The second part, which served as the proper main course, was chuck served with various herbs from the farm. This was a dish that showed the bad and good of Agrikultur’s ethos. The good, this felt like spring on a plate. The various morels, ramson, and herbs that ringed the plate made me feel like winter was over almost as much as the sunny weather outside. The downside of the hyper-local, no waste cooking is the beef was chuck instead of a more premium cut. The restaurant buys several mountain cows each year and tries to utilize the entire cow so naturally, every dish can’t use the best parts. The piece of beef was very well cooked and served with a skillfully made reduction so the kitchen can be commended for making a piece of chuck taste so good but it still does not stand up to say a ribeye or strip steak. In the middle of the plate was a brilliantly prepared onion, cut the right thickness and cooked just enough to take away the dreadful assertiveness of raw onion but still retaining a substantial texture and balancing sharpness. As well as that onion was prepared, a slight quibble (and perhaps an inevitability when you are going so hyperlocal during the end of Stockholm winter), all dishes used shallots/onions for balance which was a tad repetitive.

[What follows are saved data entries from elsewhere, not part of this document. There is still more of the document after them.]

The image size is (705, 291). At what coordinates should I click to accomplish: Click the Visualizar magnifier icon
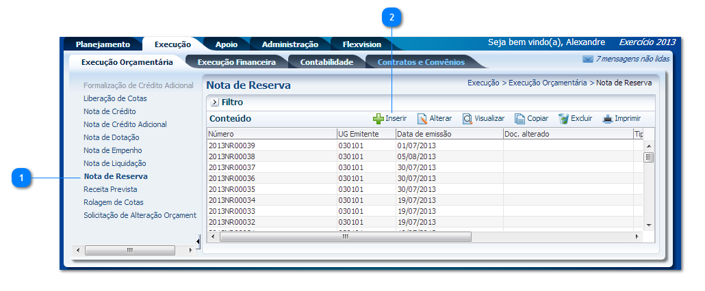(467, 119)
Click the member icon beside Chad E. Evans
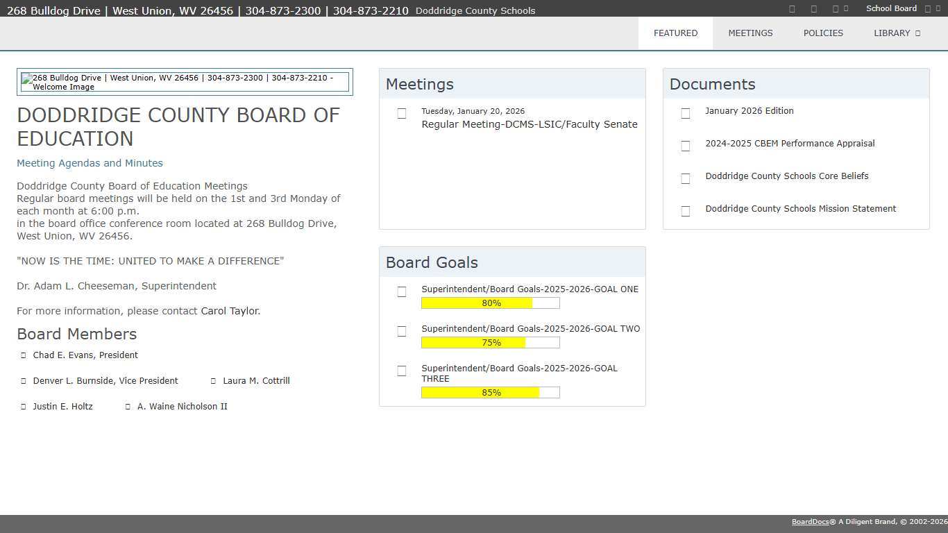The image size is (948, 533). (x=24, y=355)
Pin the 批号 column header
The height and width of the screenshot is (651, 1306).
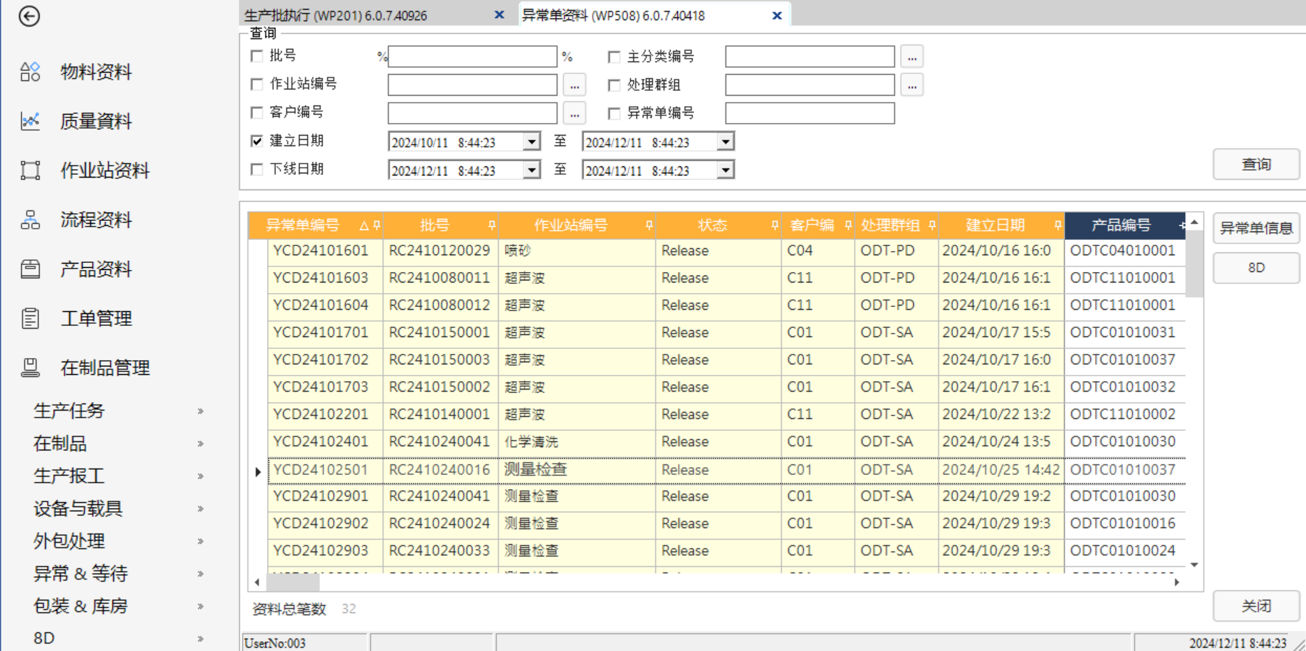pyautogui.click(x=492, y=225)
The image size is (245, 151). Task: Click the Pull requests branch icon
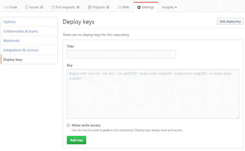pyautogui.click(x=53, y=7)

Paired with the main course was the bread of the evening which had been baked a la minute from a dough made of a trio of wheat milled in-house. Served with butter made from the aforementioned mountain cows, the roll had a truly impressive lightness to it. The mountain cow butter was interesting to try as the breed is specifically known for producing particularly good dairy products. Personally, I thought it was very good butter but a notch below the very best I have had.

Dessert was centered around forced rhubarb with a mousse flavored with vernal grass and a strawberry rhubarb ice cream. Forcing rhubarb involves taking a young rhubarb plant and growing it in darkness. While this might seem counterintuitive, the lack of light causes the ruhbarb stalks to grow faster as they search for sun. More importantly, the glucose it typically uses to grow its leaves remains in the stalks, giving it a sweeter taste and avoiding the intense sourness early season rhubarb can have. Ignoring the growing technique, this was a very pleasing dessert with great variations of texture and a good balance between tartness and sweetness. The vernal grass, foraged by the team the past summer and preserved, added an additional dimension of flavor.

The last bite was a small cloudberry tartlet. Cloudberry is quite local to the Swedish north so seems to be a favorite ingredient for these types of restaurants to show off. Personally, the seedy texture of cloudberry is not my favorite but this was a fine enough bite. Sadly the tart did not have the same stunning texture as the croustade in the first course but was still well made.